Text and item location entries

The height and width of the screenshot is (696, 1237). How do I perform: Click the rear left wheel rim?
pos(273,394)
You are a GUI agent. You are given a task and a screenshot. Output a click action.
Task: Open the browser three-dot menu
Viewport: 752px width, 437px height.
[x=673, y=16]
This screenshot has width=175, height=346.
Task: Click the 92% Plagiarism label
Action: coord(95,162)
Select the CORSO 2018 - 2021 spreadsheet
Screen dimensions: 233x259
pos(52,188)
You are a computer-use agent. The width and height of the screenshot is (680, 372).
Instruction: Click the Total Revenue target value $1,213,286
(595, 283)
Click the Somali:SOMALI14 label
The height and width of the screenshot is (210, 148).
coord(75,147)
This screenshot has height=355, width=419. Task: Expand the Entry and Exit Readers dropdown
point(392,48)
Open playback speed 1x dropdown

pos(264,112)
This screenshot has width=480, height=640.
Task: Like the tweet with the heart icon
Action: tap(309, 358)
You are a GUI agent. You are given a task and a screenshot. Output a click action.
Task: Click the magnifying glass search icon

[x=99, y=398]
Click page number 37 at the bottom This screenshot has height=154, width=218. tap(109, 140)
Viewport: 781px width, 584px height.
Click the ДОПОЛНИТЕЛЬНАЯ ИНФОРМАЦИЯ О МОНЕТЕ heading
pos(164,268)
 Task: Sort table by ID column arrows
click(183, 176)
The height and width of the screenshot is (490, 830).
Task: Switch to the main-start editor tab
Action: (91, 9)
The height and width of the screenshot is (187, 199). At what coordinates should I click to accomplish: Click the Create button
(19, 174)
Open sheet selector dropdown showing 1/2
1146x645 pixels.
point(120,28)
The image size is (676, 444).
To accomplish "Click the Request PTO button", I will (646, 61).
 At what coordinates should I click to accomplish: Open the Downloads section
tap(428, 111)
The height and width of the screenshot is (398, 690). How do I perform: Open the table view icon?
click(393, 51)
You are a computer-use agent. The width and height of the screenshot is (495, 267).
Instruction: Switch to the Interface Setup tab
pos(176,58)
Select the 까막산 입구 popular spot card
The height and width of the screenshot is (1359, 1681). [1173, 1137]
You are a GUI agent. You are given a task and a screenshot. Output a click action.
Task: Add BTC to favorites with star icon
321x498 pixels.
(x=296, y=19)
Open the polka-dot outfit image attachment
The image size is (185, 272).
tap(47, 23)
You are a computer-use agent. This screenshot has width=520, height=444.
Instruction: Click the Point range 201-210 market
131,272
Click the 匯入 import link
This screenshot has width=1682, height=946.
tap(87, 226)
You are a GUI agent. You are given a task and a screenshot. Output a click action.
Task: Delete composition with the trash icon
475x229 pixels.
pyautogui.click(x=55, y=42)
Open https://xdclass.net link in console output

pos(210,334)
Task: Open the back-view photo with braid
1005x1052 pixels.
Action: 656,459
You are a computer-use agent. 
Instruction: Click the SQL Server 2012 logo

> _THE EXERCISE_: Reproduce the lines of the material verbatim, beginning at the line that contains "You are a computer-use agent. This" and continuing through the final line of the material.

> _SOLVED EXERCISE_:
You are a computer-use agent. This screenshot has width=520, height=444.
Instruction: Click the Point range 201-210 market
131,272
Click the 匯入 import link
This screenshot has width=1682, height=946.
tap(87, 226)
You are a GUI agent. You are given a task and a screenshot. Output a click action.
Task: Delete composition with the trash icon
475x229 pixels.
pyautogui.click(x=55, y=42)
Open https://xdclass.net link in console output

pos(210,334)
Task: Open the back-view photo with braid
1005x1052 pixels.
Action: 656,459
You are a computer-use agent. 
Instruction: Click the SQL Server 2012 logo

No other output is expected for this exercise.